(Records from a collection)
+ + + + +
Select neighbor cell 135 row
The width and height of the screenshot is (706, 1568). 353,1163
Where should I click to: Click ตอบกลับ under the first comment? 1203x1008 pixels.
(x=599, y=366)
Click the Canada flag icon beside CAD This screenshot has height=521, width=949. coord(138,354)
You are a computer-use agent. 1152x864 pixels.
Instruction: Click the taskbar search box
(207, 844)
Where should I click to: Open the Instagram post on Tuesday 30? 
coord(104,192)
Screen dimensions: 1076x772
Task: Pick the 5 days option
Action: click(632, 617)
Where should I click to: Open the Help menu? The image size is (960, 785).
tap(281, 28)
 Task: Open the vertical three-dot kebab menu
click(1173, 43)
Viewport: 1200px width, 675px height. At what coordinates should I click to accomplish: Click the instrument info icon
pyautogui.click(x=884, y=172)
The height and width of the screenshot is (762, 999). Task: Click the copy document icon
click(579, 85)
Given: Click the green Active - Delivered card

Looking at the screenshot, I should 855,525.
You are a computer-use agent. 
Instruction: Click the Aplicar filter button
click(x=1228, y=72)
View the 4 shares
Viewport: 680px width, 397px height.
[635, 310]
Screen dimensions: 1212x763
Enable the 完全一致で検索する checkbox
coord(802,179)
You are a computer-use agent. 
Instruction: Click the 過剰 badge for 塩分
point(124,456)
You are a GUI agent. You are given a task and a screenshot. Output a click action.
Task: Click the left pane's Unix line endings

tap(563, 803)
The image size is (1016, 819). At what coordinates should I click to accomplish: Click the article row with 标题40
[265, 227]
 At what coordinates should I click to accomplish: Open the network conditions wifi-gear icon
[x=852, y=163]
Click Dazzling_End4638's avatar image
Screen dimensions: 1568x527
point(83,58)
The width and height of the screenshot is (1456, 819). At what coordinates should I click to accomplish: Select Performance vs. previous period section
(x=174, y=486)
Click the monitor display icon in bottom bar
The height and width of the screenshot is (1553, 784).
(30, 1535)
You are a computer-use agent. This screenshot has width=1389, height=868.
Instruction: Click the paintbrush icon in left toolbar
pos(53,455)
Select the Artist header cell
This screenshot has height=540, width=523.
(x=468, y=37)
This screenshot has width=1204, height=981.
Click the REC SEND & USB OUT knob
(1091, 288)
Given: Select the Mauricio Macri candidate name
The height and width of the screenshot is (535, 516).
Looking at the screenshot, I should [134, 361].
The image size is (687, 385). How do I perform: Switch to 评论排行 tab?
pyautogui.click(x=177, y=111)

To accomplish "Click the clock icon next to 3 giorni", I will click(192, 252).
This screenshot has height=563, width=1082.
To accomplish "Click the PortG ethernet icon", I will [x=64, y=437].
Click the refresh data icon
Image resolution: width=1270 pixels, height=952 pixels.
+ + + + +
▶ **Exercise details**:
Could you write out all of the lines above again, word for word and unchanged?

▶ **Task response**:
Select neighbor cell 135 row
The width and height of the screenshot is (706, 1568). 353,1163
Where should I click to: Click ตอบกลับ under the first comment? 1203x1008 pixels.
(x=599, y=366)
Click the Canada flag icon beside CAD This screenshot has height=521, width=949. coord(138,354)
You are a computer-use agent. 1152x864 pixels.
Instruction: Click the taskbar search box
(207, 844)
Where should I click to: Open the Instagram post on Tuesday 30? 
coord(104,192)
Screen dimensions: 1076x772
Task: Pick the 5 days option
Action: click(632, 617)
Where should I click to: Open the Help menu? The image size is (960, 785).
tap(281, 28)
 Task: Open the vertical three-dot kebab menu
click(1173, 43)
Viewport: 1200px width, 675px height. At what coordinates should I click to accomplish: Click the instrument info icon
pyautogui.click(x=884, y=172)
The height and width of the screenshot is (762, 999). Task: Click the copy document icon
click(579, 85)
Given: Click the green Active - Delivered card

Looking at the screenshot, I should 855,525.
You are a computer-use agent. 
Instruction: Click the Aplicar filter button
click(x=1228, y=72)
View the 4 shares
Viewport: 680px width, 397px height.
[635, 310]
Screen dimensions: 1212x763
Enable the 完全一致で検索する checkbox
coord(802,179)
You are a computer-use agent. 
Instruction: Click the 過剰 badge for 塩分
point(124,456)
You are a GUI agent. You are given a task and a screenshot. Output a click action.
Task: Click the left pane's Unix line endings

tap(563, 803)
The image size is (1016, 819). At what coordinates should I click to accomplish: Click the article row with 标题40
[265, 227]
 At what coordinates should I click to accomplish: Open the network conditions wifi-gear icon
[x=852, y=163]
Click Dazzling_End4638's avatar image
Screen dimensions: 1568x527
point(83,58)
The width and height of the screenshot is (1456, 819). At what coordinates should I click to accomplish: Select Performance vs. previous period section
(x=174, y=486)
Click the monitor display icon in bottom bar
The height and width of the screenshot is (1553, 784).
(30, 1535)
You are a computer-use agent. This screenshot has width=1389, height=868.
Instruction: Click the paintbrush icon in left toolbar
pos(53,455)
Select the Artist header cell
This screenshot has height=540, width=523.
(x=468, y=37)
This screenshot has width=1204, height=981.
Click the REC SEND & USB OUT knob
(1091, 288)
Given: Select the Mauricio Macri candidate name
The height and width of the screenshot is (535, 516).
Looking at the screenshot, I should [134, 361].
The image size is (687, 385). How do I perform: Switch to 评论排行 tab?
pyautogui.click(x=177, y=111)

To accomplish "Click the clock icon next to 3 giorni", I will click(192, 252).
This screenshot has height=563, width=1082.
To accomplish "Click the PortG ethernet icon", I will [x=64, y=437].
Click the refresh data icon
Image resolution: width=1270 pixels, height=952 pixels.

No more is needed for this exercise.